### What the task asks
Transcribe every line of the entries exactly.

· · · ·

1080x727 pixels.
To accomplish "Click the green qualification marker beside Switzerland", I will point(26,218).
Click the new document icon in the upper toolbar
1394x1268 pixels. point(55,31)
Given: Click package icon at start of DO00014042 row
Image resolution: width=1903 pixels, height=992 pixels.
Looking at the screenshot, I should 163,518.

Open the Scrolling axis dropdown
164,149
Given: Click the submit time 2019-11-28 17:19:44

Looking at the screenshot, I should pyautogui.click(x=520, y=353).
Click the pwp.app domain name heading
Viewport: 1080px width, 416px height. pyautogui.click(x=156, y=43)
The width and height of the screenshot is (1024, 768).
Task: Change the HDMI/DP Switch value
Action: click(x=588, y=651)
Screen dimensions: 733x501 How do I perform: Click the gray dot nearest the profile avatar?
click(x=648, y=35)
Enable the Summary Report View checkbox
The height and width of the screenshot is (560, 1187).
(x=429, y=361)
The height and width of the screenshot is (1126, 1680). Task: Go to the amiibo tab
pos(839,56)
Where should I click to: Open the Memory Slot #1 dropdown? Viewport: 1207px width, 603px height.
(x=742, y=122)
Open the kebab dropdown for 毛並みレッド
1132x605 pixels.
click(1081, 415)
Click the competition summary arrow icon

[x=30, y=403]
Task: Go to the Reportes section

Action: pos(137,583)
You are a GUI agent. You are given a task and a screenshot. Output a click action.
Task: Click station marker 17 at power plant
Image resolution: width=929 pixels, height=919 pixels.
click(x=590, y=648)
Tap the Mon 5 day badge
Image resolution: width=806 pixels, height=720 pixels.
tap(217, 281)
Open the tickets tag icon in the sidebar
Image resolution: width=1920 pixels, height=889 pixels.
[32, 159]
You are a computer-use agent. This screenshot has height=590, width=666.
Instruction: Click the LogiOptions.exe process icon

· · · ·

### Solution for this exercise
1080x727 pixels.
To accomplish "Click the green qualification marker beside Switzerland", I will point(26,218).
Click the new document icon in the upper toolbar
1394x1268 pixels. point(55,31)
Given: Click package icon at start of DO00014042 row
Image resolution: width=1903 pixels, height=992 pixels.
Looking at the screenshot, I should 163,518.

Open the Scrolling axis dropdown
164,149
Given: Click the submit time 2019-11-28 17:19:44

Looking at the screenshot, I should pyautogui.click(x=520, y=353).
Click the pwp.app domain name heading
Viewport: 1080px width, 416px height. pyautogui.click(x=156, y=43)
The width and height of the screenshot is (1024, 768).
Task: Change the HDMI/DP Switch value
Action: click(x=588, y=651)
Screen dimensions: 733x501 How do I perform: Click the gray dot nearest the profile avatar?
click(x=648, y=35)
Enable the Summary Report View checkbox
The height and width of the screenshot is (560, 1187).
(x=429, y=361)
The height and width of the screenshot is (1126, 1680). Task: Go to the amiibo tab
pos(839,56)
Where should I click to: Open the Memory Slot #1 dropdown? Viewport: 1207px width, 603px height.
(x=742, y=122)
Open the kebab dropdown for 毛並みレッド
1132x605 pixels.
click(1081, 415)
Click the competition summary arrow icon

[x=30, y=403]
Task: Go to the Reportes section

Action: pos(137,583)
You are a GUI agent. You are given a task and a screenshot. Output a click action.
Task: Click station marker 17 at power plant
Image resolution: width=929 pixels, height=919 pixels.
click(x=590, y=648)
Tap the Mon 5 day badge
Image resolution: width=806 pixels, height=720 pixels.
tap(217, 281)
Open the tickets tag icon in the sidebar
Image resolution: width=1920 pixels, height=889 pixels.
[32, 159]
You are a computer-use agent. This screenshot has height=590, width=666.
Instruction: Click the LogiOptions.exe process icon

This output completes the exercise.